- **Problem details**
With pictures omitted, transcribe exactly the lines from the one containing "The width and height of the screenshot is (750, 792)." to the end of the records below.

Stored entries:
● ● ● ● ● ● ●
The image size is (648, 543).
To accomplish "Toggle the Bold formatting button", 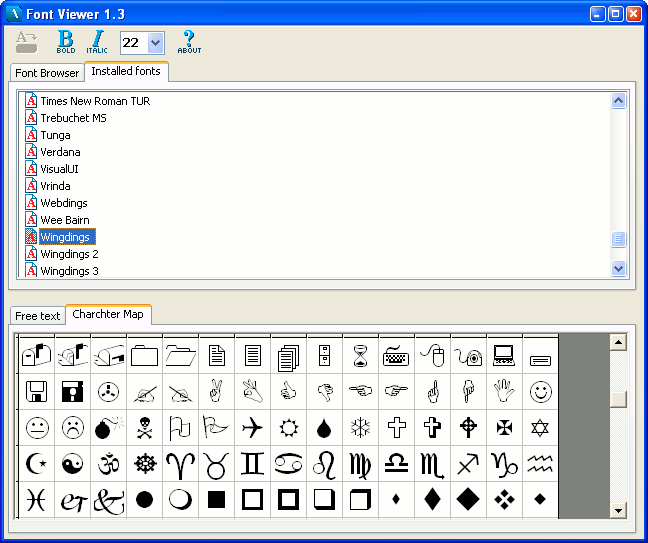I will 66,41.
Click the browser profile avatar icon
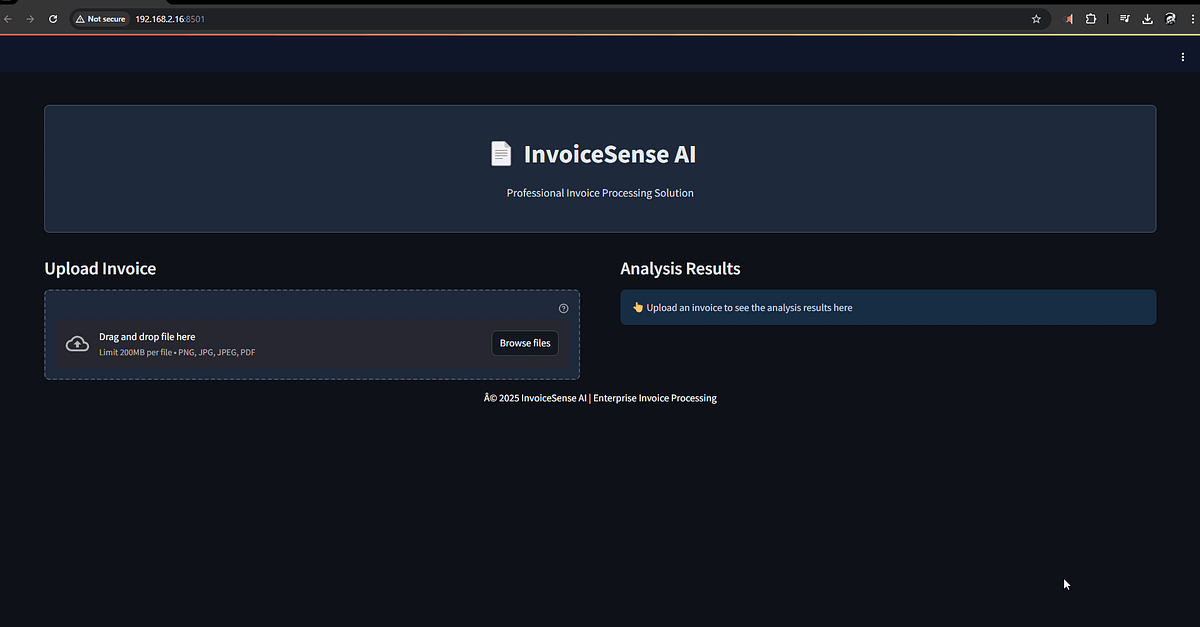The width and height of the screenshot is (1200, 627). pos(1170,18)
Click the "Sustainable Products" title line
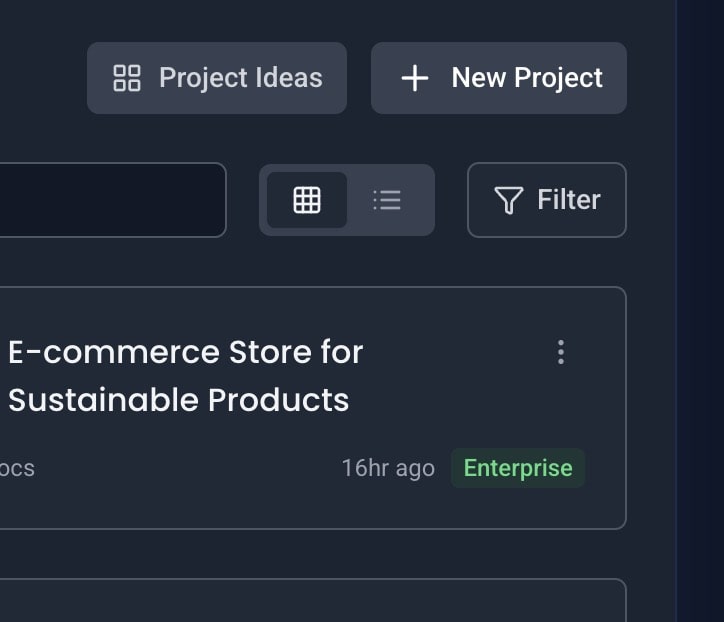The height and width of the screenshot is (622, 724). (179, 400)
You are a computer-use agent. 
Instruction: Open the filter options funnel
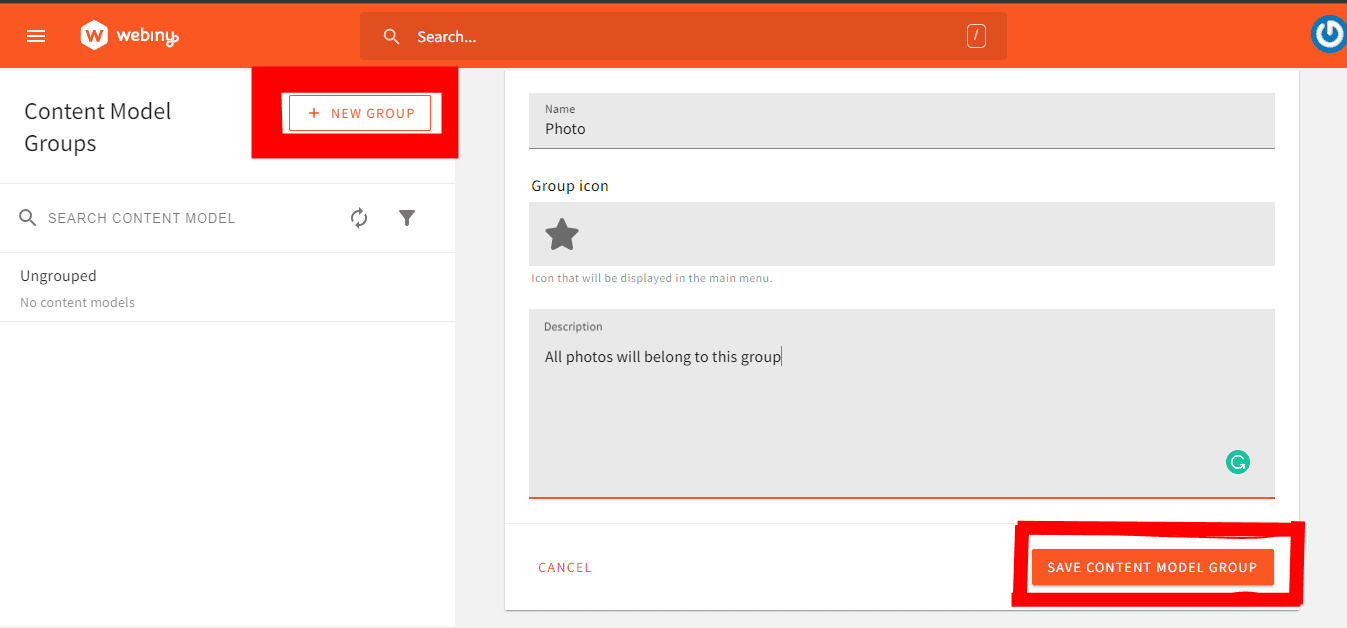pyautogui.click(x=407, y=218)
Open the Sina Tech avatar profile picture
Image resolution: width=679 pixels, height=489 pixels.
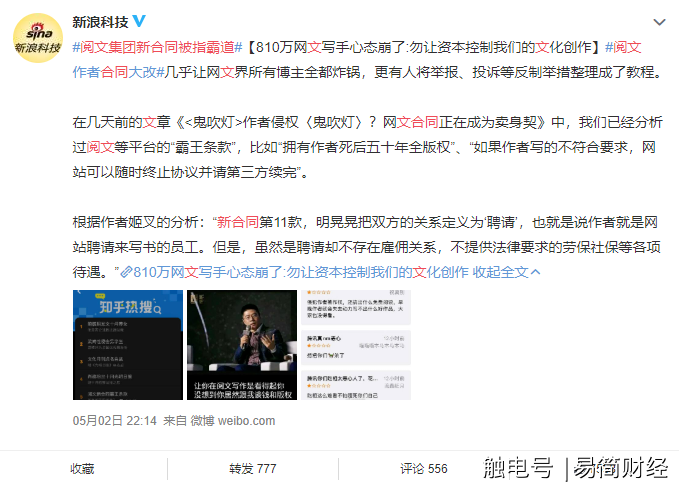point(38,38)
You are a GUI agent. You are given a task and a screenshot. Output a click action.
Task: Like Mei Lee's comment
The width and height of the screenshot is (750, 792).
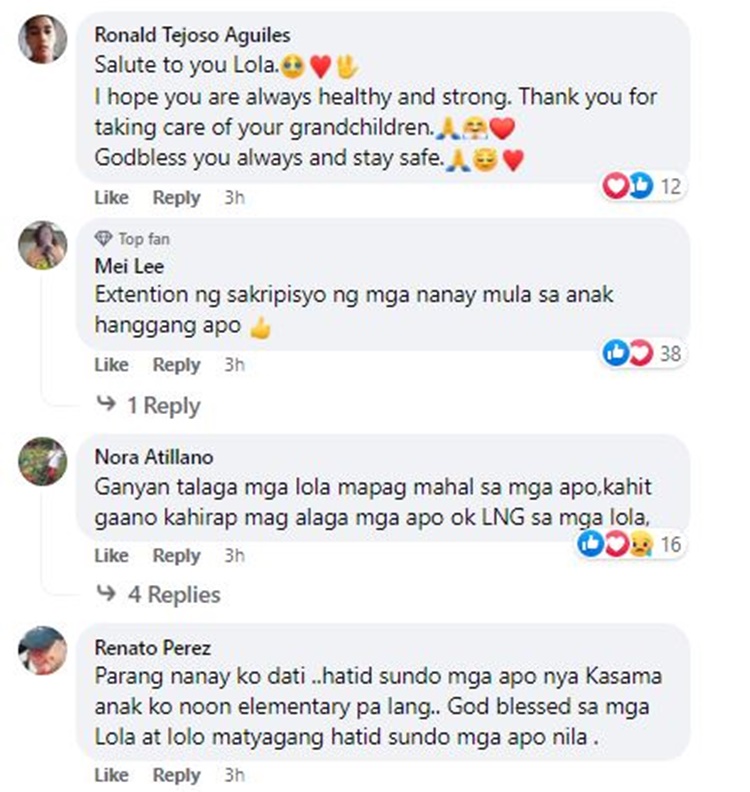click(x=112, y=364)
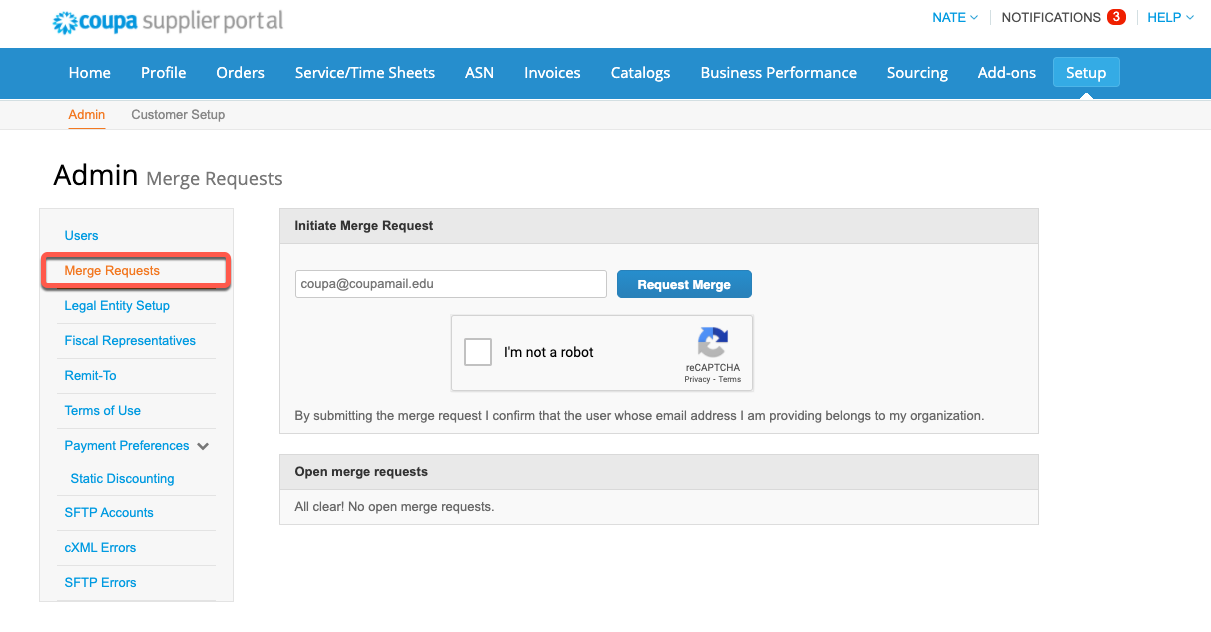Open SFTP Accounts in the sidebar
1211x632 pixels.
click(109, 513)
● ● ● ● ● ● ●
- **Your solution**
The width and height of the screenshot is (750, 792).
click(x=112, y=364)
Open SFTP Accounts in the sidebar
1211x632 pixels.
click(109, 513)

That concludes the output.